One criticism of feminism I often hear is that it forces rebellious, non-conforming behavior down women's throats. What about women who want to perform the role expected of them? I and most feminists would say that's A-OK. There are plenty things women should be able to do, but they shouldn't have to — because telling women what to do would kind of defeat the purpose of feminism, right? Women are expected to do way too much to begin with.
Feminism is all about giving everyone the freedom to make whatever choices they wish without judgment, whether those decisions jive with gender roles or not. Often, it focuses on people's right to make choices that are less socially accepted — like women's right to be aggressive and men's right to be sensitive — because the ability to do the opposite is already taken for granted. But when feminists don't make it clear that these behaviors are options, not mandates, more gender-conforming people can feel excluded from feminism.
So, here are some things I and most feminists think women should absolutely be able to do if they wish but should never feel pressured into. No shame either way.
1. Prioritize Work Above Family
There are a lot of great things about gaining fulfillment from your career, especially if you're a woman who has been taught to deprioritize it to start a family. Work can give you a sense of worth that does not depend on any other person and a sense of accomplishment that improves your confidence.
Work, though, can also lead to stress, be unfulfilling (depending on the job), and be devoid of the loving relationships many people crave. Family, similarly, can be a source of both stress and fulfillment. So, there are many reasons why people of any gender might choose to prioritize work or family.
In the United States right now, more women than men are the primary caregivers in their families, according to the American Psychological Association. Though a recent Pew Research analysis found that four in 10 women are now the primary breadwinners, this reflects women playing both roles simultaneously more than a complete shift.
There's nothing inherently wrong with a household with a female caregiver and male breadwinner, but larger country-wide patterns reveal a cultural expectation to uphold this family model, which becomes problematic when men have more freedom to choose their careers and women have more freedom to choose their families. It's worth looking at what forces are behind the decision to prioritize work or family, but that doesn't make any individual's choice less understandable.
2. Have Whatever Body They Have
The body-positive and fat-positive movements have proclaimed women's right to have a size or shape that does not fit the thin ideal we see in the media. And that's great! But sometimes, sayings like "real women have curves" and "my anaconda don't want none unless you've got buns" shame women for being thin or not having the "curves" all men are supposedly attracted to.
Removing pressure to be thin is one way of dismantling cultural norms that dictate women are only worthy if they look a certain way. But replacing one ideal with another only furthers this problem. Better yet would be to tell women they don't have to be beautiful by any definition of beauty because their intellect and character are what's important.
3. Dress Provocatively
As this comic by cartoonist Dan Shive demonstrates, breaking the double-standard for toplessness — which the #freethenipple movement has recently brought attention to — is really, really complicated. On the one hand, this double-standard is culturally specific and stems from the sexualization of women's bodies. It can be empowering to do something that's normally sexualized, like go topless, and have it mean nothing other than what it means to you.

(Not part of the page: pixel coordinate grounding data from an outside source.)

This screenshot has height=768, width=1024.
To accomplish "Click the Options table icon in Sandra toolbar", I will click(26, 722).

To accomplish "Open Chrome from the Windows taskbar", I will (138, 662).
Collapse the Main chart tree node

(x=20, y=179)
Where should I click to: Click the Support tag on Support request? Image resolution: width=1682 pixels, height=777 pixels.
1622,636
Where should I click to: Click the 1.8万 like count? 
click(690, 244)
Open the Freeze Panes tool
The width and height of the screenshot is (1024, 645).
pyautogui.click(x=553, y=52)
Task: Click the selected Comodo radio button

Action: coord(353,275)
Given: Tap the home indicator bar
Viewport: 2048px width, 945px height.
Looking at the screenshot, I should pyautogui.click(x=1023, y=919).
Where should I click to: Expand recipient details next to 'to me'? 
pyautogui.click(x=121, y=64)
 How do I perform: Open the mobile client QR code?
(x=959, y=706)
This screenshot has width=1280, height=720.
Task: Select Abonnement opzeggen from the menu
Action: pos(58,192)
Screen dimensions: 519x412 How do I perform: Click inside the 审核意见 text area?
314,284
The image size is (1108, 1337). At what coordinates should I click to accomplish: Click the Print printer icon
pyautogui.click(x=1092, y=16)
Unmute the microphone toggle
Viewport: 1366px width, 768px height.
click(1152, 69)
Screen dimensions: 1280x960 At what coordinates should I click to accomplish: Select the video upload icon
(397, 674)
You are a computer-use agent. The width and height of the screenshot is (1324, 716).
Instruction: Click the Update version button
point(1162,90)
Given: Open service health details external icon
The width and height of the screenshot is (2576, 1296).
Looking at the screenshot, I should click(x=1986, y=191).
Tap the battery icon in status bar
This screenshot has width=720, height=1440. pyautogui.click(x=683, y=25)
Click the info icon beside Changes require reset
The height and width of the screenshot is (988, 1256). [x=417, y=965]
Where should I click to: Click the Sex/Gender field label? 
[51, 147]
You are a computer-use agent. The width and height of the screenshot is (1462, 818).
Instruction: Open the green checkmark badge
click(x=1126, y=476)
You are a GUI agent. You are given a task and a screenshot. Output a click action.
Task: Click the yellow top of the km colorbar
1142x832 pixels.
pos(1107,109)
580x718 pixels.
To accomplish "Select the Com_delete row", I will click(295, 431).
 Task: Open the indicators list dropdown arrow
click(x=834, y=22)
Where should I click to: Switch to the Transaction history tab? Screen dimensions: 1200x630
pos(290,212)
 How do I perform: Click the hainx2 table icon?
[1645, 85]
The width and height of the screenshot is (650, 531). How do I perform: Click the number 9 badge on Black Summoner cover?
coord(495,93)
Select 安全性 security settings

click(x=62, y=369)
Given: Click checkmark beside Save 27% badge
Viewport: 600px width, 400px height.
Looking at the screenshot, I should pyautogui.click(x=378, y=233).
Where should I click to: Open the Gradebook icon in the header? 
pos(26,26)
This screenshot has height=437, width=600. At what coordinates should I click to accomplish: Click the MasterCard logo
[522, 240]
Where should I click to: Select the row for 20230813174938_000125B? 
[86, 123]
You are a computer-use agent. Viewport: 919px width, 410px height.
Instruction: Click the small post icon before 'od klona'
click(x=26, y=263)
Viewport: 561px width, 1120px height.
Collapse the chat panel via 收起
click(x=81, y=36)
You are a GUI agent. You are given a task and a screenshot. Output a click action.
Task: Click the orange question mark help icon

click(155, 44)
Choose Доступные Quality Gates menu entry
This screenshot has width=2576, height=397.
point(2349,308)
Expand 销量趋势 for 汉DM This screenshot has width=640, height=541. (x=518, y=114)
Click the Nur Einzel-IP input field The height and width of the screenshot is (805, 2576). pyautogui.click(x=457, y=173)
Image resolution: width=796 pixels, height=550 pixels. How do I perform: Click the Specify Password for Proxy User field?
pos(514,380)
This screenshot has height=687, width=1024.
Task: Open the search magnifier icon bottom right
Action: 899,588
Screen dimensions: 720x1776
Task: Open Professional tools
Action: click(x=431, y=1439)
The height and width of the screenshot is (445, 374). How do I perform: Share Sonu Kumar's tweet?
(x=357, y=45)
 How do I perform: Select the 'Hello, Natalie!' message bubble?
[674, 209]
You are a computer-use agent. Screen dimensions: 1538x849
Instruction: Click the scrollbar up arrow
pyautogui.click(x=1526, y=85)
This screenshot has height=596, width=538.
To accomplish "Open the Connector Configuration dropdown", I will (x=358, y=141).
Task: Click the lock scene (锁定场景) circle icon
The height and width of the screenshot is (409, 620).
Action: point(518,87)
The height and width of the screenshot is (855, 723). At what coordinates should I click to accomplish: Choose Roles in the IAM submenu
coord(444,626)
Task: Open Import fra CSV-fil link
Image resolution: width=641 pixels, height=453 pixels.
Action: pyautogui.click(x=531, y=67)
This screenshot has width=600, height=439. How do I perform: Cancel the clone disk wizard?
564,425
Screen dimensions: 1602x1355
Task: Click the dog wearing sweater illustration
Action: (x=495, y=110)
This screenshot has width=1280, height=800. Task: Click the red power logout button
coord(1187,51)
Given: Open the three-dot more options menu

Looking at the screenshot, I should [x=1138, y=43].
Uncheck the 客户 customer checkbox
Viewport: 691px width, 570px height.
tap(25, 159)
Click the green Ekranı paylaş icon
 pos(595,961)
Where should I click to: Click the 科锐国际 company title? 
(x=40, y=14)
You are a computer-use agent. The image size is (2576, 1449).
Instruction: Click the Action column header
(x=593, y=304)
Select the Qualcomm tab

On the other hand, women's bodies are routinely objectified and considered men's property, and this sexualization is no more evident than in depictions of and reactions to women's breasts. Any attention called to a woman's chest can feel super degrading to some women.
So, once again, this decision — or any decision about what to wear — comes down to how it makes each individual woman feel. Some women might feel more confident when they dress provocatively and find it freeing to do so while knowing it is not an invitation. Others may have a difficult time dissociating revealing clothing from all the cultural meanings attached to it. Women who feel this way should never feel pressure to wear or reveal anything they don't want to.
4. Have Many Sexual Partners
As Amber Rose's Walk of No Shame video demonstrates, we have a double-standard for how sexual men and women are allowed to be, which is reflected in terms like "walk of shame" and "slut." A man is considered lucky when he has casual sex or sex with lots of partners, while a woman is assumed to have been taken advantage of. That's B.S.
But the fact that judging women for having many sexual partners is B.S. doesn't mean any woman should have many sexual partners. Some people are more drawn to monogamous relationships and hold off on sex so they don't get too attached too early. Women and men who prefer to get to know people before sleeping with them shouldn't be judged any more than women who have casual sex should. Similarly, asexual people are no less empowered for not seeking out sex.
5. Be Outspoken
We tend to penalize women for assertively speaking their minds, yet we also chastise them for being too apologetic, too polite, and too feminine. It's important for women to acknowledge their right to assert what they want at work, in relationships, or anywhere, and not feel guilty about it. At the same time, though, women shouldn't have to act "masculine" to be taken seriously.
Since women are damned if they do and damned if they don't when it comes to the way they speak, it's not worth it to try to please people with our speech habits. We'd might as well just be ourselves and do what makes us feel most comfortable and powerful, whatever that is.